## I tuoi compiti
(1) Secondo il testo sul burro di karité, in quale paese si è andati a documentare come nasce questo burro?
(2) Indica se ciascuna delle seguenti affermazioni concorda con il testo sul burro di karité, rispondendo sì o no e citando le parole decisive del testo.
(a) Le donne sono sedute su stuoie disposte intorno a un albero.
(b) Il recipiente che ogni donna ha al fianco è di plastica.
(c) In Africa il karité viene usato solo per la cosmesi.
(3) Prosegui il testo sul burro di karité a partire dall'ultima frase riportata.

## Estratto del documento
------------------------

Il lungo viaggio del karité

di claudia

di Federico Monica

Dalle savane d’Africa all’industria cosmetica mondiale, vi sveliamo i segreti di un burro prodigioso. Il karité domina le pubblicità e le etichette di creme per la cura del corpo, ma i suoi utilizzi in Africa sono molteplici, non solo legati alla cosmesi. Siamo andati in Ghana per documentare come nasce questo burro sorprendente che crea lavoro femminile e contribuisce a proteggere l’ambiente

Un gruppo di donne dalle vesti colorate è seduto su stuoie vivaci disposte intorno a un albero. Ognuna ha al suo fianco un grande recipiente in alluminio pieno di una densa poltiglia marrone scuro che rimescola con gesti che sembrano richiamare antichissimi rituali. Braccia esili di giovani ragazze appena adolescenti e polsi rugosi di anziane si muovono all’unisono quasi accarezzando la melassa bruna con gesti circolari per poi scattare in un colpo improvviso, quasi uno schiaffo che fa tremare l’intero contenuto della tinozza. Difficile da credere, ma quel fluido dal colore e consistenza del fango diventerà, dopo un lungo processo di raffinazione, una sostanza bianca opalina ricercatissima e ormai diffusa in tutto il mondo: il burro di karité.

------------------------

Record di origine
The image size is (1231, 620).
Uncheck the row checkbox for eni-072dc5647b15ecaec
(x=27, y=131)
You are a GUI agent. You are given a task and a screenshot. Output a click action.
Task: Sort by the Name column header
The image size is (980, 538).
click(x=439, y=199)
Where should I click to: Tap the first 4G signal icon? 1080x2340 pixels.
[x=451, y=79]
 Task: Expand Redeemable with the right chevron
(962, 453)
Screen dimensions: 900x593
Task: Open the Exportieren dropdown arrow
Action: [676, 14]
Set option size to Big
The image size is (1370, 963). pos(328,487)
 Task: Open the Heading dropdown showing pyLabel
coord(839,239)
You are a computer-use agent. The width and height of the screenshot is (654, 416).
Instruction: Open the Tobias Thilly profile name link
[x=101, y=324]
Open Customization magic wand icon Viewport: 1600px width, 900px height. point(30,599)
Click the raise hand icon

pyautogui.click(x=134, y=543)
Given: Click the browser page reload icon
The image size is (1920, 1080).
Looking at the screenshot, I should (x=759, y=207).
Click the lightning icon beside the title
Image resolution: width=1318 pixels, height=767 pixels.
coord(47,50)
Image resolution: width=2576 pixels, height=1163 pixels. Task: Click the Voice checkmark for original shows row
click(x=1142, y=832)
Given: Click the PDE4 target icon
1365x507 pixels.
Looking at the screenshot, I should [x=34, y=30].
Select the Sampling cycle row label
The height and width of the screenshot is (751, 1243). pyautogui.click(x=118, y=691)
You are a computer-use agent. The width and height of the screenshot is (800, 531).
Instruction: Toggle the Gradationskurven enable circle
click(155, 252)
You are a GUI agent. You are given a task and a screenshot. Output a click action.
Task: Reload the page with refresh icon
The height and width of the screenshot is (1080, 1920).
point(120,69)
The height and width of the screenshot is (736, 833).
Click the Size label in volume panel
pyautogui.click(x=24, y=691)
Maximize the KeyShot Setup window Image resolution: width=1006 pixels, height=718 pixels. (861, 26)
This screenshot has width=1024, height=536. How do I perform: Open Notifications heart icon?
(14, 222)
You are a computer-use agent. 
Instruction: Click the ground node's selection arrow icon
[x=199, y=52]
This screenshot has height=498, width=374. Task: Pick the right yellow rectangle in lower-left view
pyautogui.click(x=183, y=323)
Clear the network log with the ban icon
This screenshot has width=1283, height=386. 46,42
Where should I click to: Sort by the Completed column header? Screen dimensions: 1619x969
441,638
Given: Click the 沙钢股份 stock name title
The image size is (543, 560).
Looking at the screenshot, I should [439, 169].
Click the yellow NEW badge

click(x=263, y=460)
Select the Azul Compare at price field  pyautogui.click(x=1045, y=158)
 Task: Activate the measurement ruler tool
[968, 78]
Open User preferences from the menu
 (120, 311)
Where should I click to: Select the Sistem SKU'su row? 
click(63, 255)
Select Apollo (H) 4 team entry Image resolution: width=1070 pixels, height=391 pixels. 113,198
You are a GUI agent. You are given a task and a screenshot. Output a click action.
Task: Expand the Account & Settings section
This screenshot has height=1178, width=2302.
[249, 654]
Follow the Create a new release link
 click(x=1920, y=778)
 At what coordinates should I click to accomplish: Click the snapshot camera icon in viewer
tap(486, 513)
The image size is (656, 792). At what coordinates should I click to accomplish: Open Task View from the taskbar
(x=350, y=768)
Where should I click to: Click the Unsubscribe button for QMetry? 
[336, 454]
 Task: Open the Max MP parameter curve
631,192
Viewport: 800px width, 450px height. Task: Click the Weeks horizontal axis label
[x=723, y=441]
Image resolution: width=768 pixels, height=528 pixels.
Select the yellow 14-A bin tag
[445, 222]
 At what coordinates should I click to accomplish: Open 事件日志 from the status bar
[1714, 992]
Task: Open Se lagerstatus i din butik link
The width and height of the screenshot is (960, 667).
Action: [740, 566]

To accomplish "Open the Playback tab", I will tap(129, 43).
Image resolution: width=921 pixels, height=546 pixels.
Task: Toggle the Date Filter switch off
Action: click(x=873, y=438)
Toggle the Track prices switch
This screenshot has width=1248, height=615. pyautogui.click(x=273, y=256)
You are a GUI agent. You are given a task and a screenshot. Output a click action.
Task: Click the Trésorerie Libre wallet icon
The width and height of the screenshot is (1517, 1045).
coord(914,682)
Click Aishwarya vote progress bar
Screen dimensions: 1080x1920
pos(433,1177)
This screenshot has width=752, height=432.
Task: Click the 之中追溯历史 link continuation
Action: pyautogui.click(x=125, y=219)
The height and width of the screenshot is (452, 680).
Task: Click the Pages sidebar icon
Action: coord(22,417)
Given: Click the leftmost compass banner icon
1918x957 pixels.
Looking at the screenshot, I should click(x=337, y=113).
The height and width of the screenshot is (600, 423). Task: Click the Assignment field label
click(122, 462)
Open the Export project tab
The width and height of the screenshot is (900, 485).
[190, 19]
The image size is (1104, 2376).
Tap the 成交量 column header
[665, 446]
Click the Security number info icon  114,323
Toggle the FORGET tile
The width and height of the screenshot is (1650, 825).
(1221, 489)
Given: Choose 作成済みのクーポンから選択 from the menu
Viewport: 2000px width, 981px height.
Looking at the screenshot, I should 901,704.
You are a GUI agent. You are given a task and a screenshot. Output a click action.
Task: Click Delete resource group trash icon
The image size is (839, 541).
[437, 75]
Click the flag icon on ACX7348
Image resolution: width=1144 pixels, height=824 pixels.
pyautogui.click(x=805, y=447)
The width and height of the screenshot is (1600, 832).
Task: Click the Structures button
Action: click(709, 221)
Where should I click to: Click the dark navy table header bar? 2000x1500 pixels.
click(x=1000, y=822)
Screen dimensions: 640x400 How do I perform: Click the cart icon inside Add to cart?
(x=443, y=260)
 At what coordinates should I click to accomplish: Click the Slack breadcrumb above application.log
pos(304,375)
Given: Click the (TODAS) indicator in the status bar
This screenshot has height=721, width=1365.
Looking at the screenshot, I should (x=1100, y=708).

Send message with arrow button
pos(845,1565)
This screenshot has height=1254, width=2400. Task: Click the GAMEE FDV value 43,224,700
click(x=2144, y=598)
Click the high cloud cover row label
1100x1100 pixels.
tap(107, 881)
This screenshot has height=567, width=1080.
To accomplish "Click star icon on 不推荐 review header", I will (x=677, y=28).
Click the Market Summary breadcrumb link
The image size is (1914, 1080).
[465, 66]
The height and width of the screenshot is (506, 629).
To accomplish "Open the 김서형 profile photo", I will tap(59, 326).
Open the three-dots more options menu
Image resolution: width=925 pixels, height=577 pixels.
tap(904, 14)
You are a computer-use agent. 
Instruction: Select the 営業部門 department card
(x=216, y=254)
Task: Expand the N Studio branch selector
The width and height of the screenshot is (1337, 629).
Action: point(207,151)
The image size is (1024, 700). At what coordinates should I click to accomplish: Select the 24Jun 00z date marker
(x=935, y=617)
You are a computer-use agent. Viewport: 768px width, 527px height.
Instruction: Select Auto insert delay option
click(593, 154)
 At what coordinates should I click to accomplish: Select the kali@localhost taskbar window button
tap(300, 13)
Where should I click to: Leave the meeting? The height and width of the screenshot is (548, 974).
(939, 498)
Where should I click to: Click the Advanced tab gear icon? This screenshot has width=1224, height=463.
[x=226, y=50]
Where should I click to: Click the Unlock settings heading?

------------------------

## Risultati
(1) In Ghana.

(2)
(a) Sì: "è seduto su stuoie vivaci disposte intorno a un albero".
(b) No: "un grande recipiente in alluminio".
(c) No: "i suoi utilizzi in Africa sono molteplici, non solo legati alla cosmesi".

(3)
Prodotto della savana

Siamo a Nyankpala, un villaggio sulla strada che collega Tolon a Tamale, nel nord del Ghana, una delle regioni in cui la produzione dello shea butter, termine inglese con cui si indica il karité, è maggiormente diffusa. Come spesso accade, è proprio il nome del prodotto a raccontare al meglio le sue origini: si ritiene che il vocabolo inglese shea derivi dal termine bambara shìs, mentre in lingua wolof le noci e il relativo burro sono chiamate kharitì, da cui il francese karité. La cosiddetta Shea Belt, il territorio del karité, si estende infatti nelle zone di savana a sud del Sahara, dall’entroterra del Senegal al nord del Camerun, con punte in Centrafrica e in Ciad, ma il grosso della produzione è concentrato fra Mali, Burkina Faso, Ghana e Nigeria.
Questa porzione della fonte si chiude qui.